I am currently using DESeq2 to analyze differential expression in some bulk RNA-seq samples, and am running into an issue that I assume is an outlier issue? I essentially have two groups with two conditions (in vitro and invivo, tbx and hcn). I perform DESeq analyses on the in vitro and in vivo samples separately (tbx vs hcn for both). The invivo group is rather small - 5 hcn samples and 4 tbx samples (the in vitro group is relatively larger, with about 40 samples each). For the in vivo sample, I find that I have significantly fewer differentially expressed genes (we'd expect them to be similar). A large number (about 12,000/25,000) of genes are marked with p-value NA, which I presume is because there was an outlier (detected by Cook's distance) throwing the error - and since the sample size is under 7 the trimmed means estimate isn't used (I should mention that this number of NA genes didn't notably change when I used the replaceOutliersWithTrimmedMeans function and minReplicates = 3).
However, even ignoring these, I am finding some strange results. For example, the CXCR4 gene has p-value 0.898 (padj 0.965), but as you can see from the attached boxplot (which plots log-transformed DESeq-scaled values), it appears by eye to be significantly different.

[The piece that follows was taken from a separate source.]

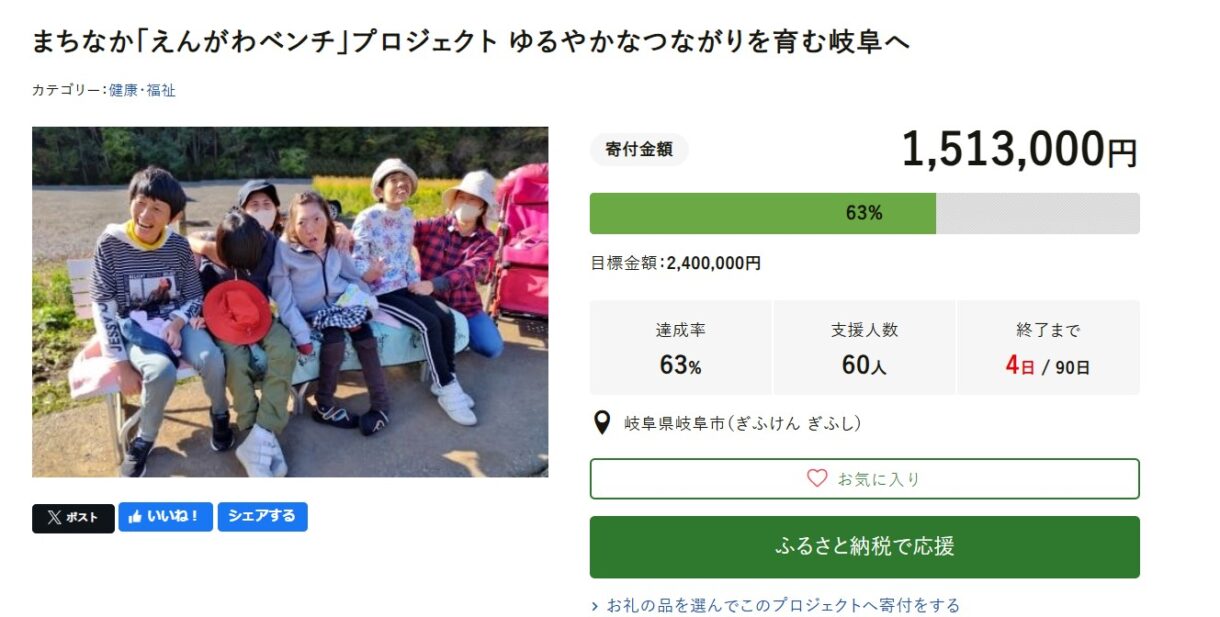Viewport: 1220px width, 617px height.
Task: Click the project photo of people on bench
Action: click(290, 302)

There is, however, one major outlier in the in vivo HCN population (both noticed visually and by Cook's distance).
Is there a way to try and account for this in my small sample number dataset without going manually through genes of interest?
Thanks for the tip on plotCounts()!
This sample is not consistently an outlier. It seems most probable that that value is technical error/noise as opposed to real signal. I understand that n = 4, 5 is small, but for the sake of my understanding, is there a reason why replaceOutliersWithTrimmedMeans(minReplicates = 3) doesn't change the p-value here?
edit: Actually, I'm guessing it doesn't because that value isn't considered an outlier based on default criteria?
It could be because it is not an outlier. The outlier replacement procedure is designed for replacing likely technical outliers, e.g. a count of 100,000 when all the other samples have counts in the range 0-10 is likely a technical artifact. If you are showing natural log scale above, that's a count of 7 with the other samples 0. The outlier replacement, if it went after what I would call "inconvienient samples" would make the method lose control of the false positive rate and false discovery rate.